The issue of the New Options under the Placement Options Offer and the SPP Options Offer will be conditional upon the Company obtaining shareholder approval at this Meeting pursuant to Resolution 2. Given the Piggyback Options will only be issued to holders of New Options that are validly exercised, the issue of Piggyback Options associated with the issue of New Options under the Placement Options Offer and the SPP Options Offer, will not proceed if Shareholder approval is not obtained for the issue of underlying New Options pursuant to Resolution 2.
The Sub-Underwriter Options Offer (and the issue of associated Piggyback Options) will be undertaken pursuant to the Company’s available placement capacity under ASX Listing Rule 7.1, and is not subject to Shareholder approval.

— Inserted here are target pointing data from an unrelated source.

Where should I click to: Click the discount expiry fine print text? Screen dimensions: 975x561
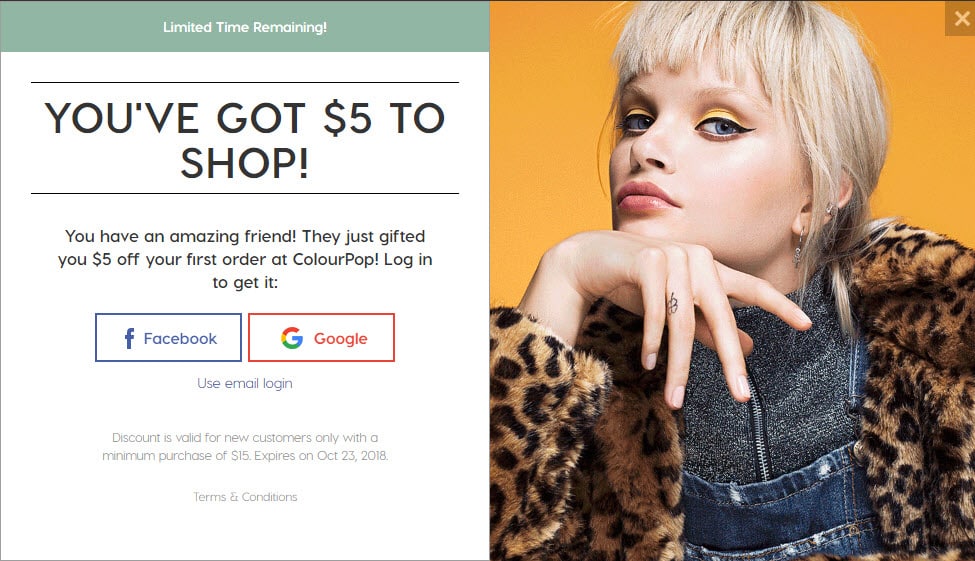coord(245,447)
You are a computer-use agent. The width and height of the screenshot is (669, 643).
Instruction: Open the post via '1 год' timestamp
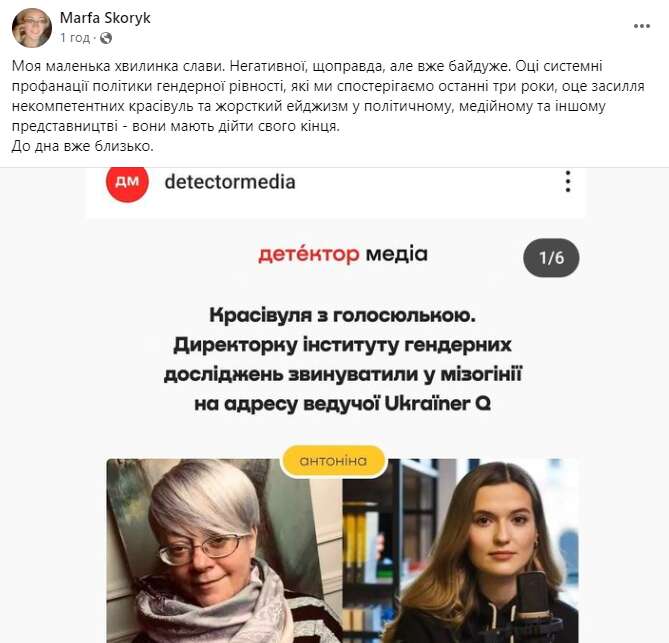click(75, 38)
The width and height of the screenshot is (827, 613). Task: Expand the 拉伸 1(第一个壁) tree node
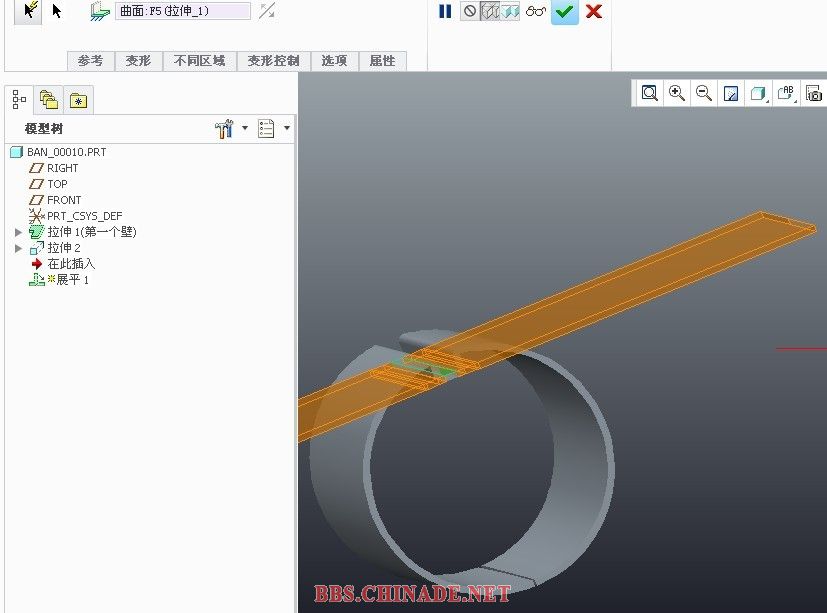[x=18, y=232]
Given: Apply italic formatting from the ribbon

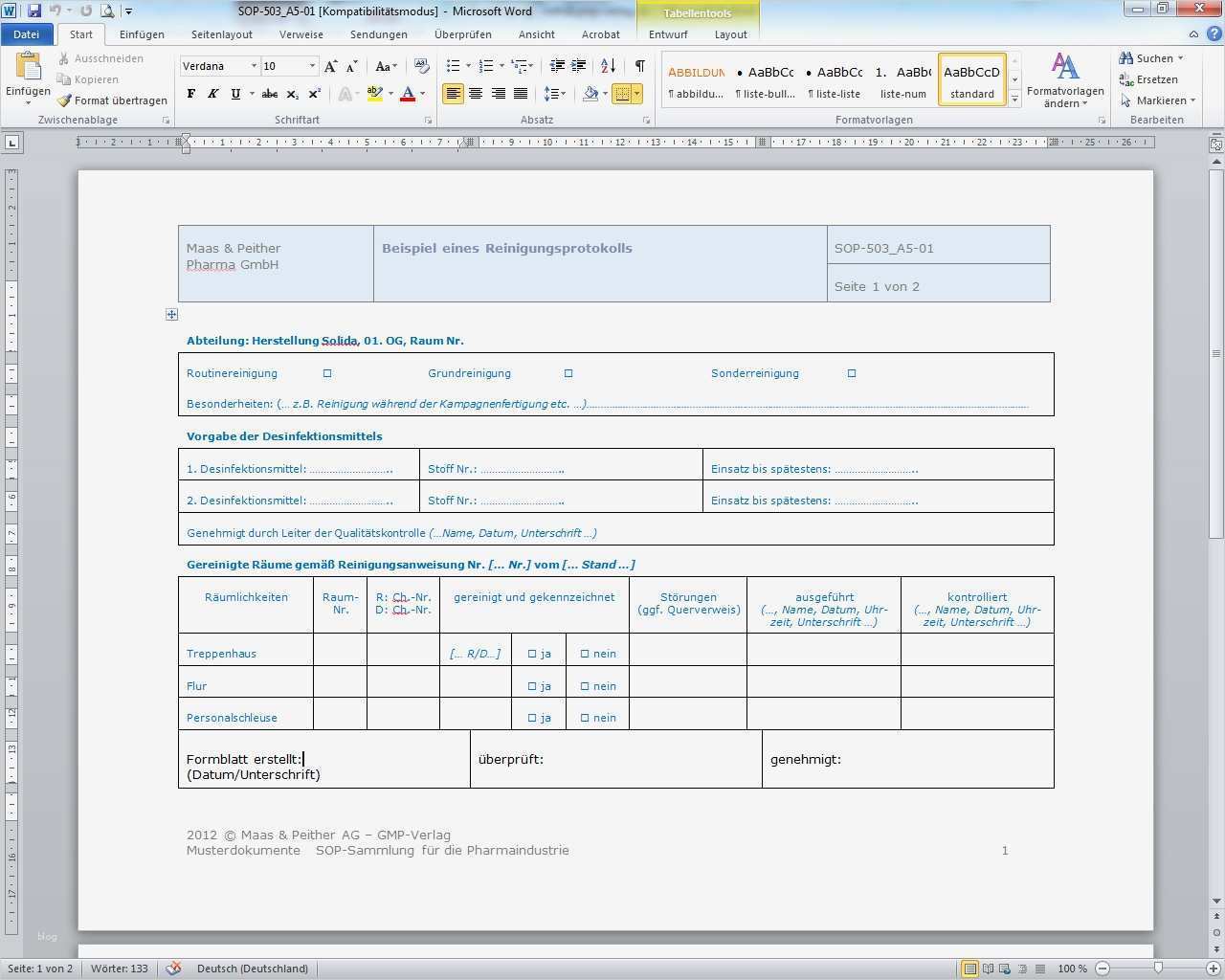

However, the Company is seeking Shareholder approval pursuant to Resolution 3 to ratify the proposed issue of New Options and Piggyback Options to the Sub-Underwriters under the Sub-Underwriter Options Offer.
Further information regarding the Placement and SPP Offer can be found in the Company’s market announcement regarding the capital raise on 21 February 2025 and the SPP Offer booklet issued by the Company on 25 February 2025.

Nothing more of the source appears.